Eat your hamburgers, Apollo.
Pillbug

Agrikk posted:

Sometimes the obvious solution can also be the cheapest in the right circumstances. If you have times when the tool is active and times when it isn’t used at all, you can save a lot of money and complexity by building a container or even an EC2 instance that points to your back end.

Then write a script that turns everything on when you need it, and another script for turning everything off when you are done.

Of course if your utilization is not zero during the downtimes then this won’t work, obviously.

In this case, the problem would be that it's a service that needs to work very quickly when we need it to - basically for realtime response stuff, otherwise I'd agree that's a pretty good approach.

For the others, it sounds like the idea is at least sane enough to get up to the 'testing' phase. 'Acceptable performance' mostly meant 'Is the latency going to be high enough that a user would find the delay irritating' and it doesn't sound like there's a significant problem here.

Falcon2001
Oct 10, 2004

Eat your hamburgers, Apollo.
Pillbug

MightyBigMinus posted:

its not engineering if you're not using numbers

"sporadic" doesn't mean anything. neither does "acceptable".

This is totally fair, but I'm also describing things that I don't have clear measurements on.

This is a tool used during response to certain types of incidents; based on past experience I expect to use it 6-12 times a year for a few days at a time, but you can't predict incidents, so I'm trying to make sure it's at least somewhat scalable.

By 'acceptable', I'm trying to ask 'is this going to deliver a level of responsiveness that humans won't find to be weirdly slow or stilted'; I don't have a lot of frontend experience so web user experience stuff is something I don't have a ton of experience on yet, so I'm not sure what the right term would be.
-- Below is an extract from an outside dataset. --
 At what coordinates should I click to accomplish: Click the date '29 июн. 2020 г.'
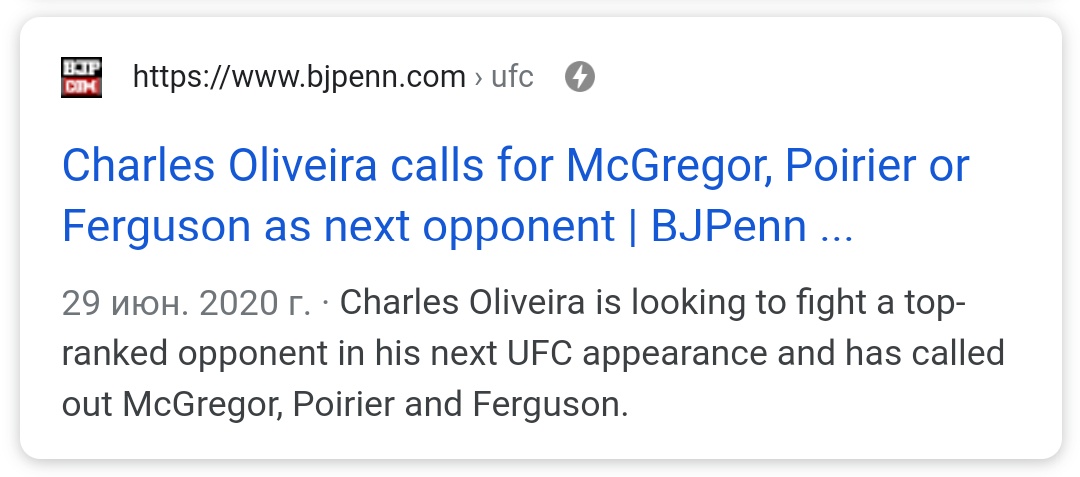pyautogui.click(x=186, y=304)
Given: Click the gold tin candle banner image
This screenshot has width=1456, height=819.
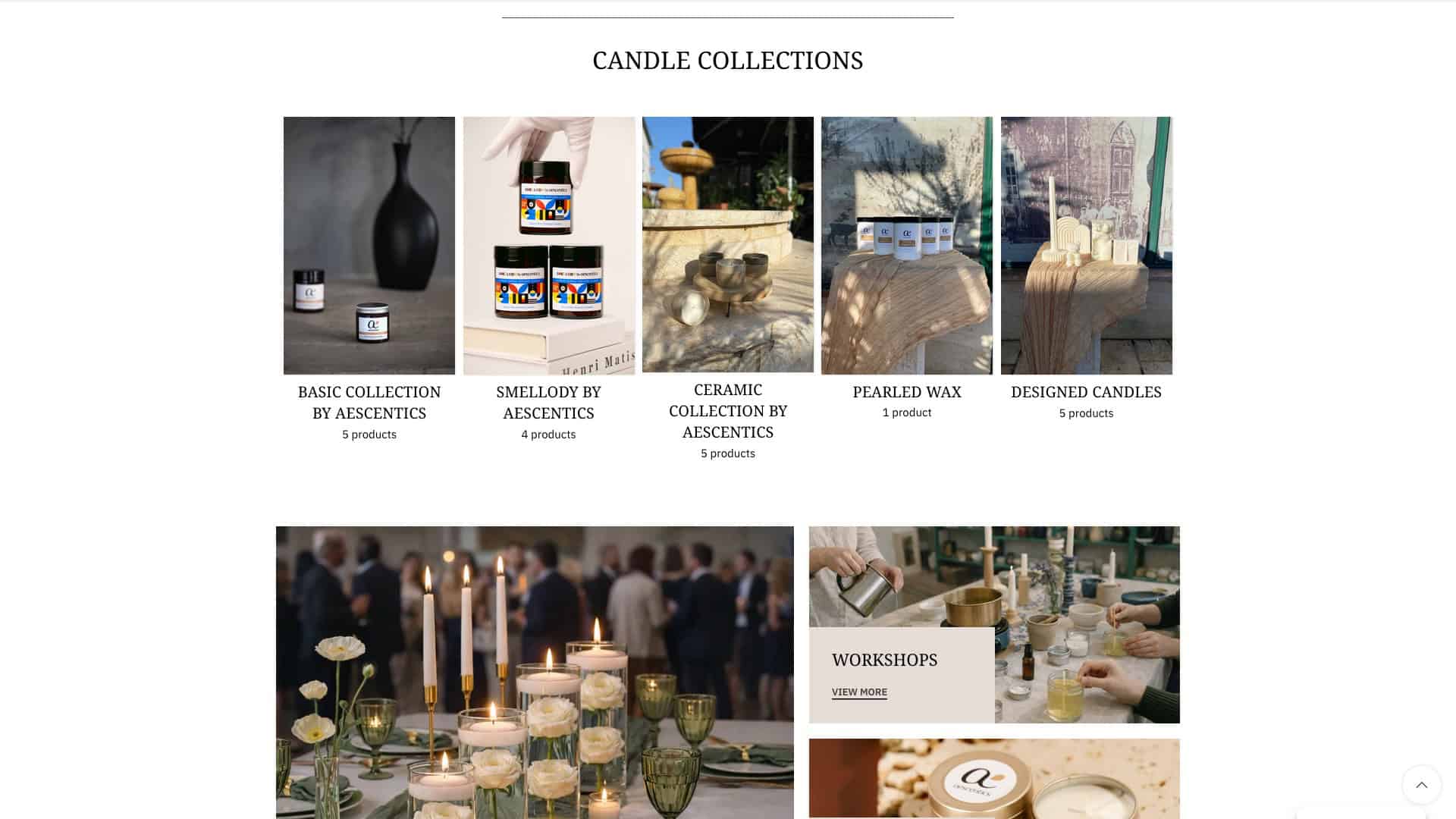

CarForumPoster's response covers it though; basically I just wanted to check if my entire design was fundamentally flawed from the get-go, and it doesn't really sound like it.

Falcon2001
Oct 10, 2004

Eat your hamburgers, Apollo.
Pillbug

Docjowles posted:

For my money it’s some very basic info on how networking and/or dns work. I’ve had some absolutely :stare: conversations with senior devs where you suddenly realize that what they’re trying to explain only makes sense if their world view about how two computers communicate is totally and fundamentally broken.

I've worked at huge tech companies and I can confirm that the number of senior devs who believe that network is basically magic is concerningly high.

"I think we need networking."

"Alright, what's the issue you're seeing?"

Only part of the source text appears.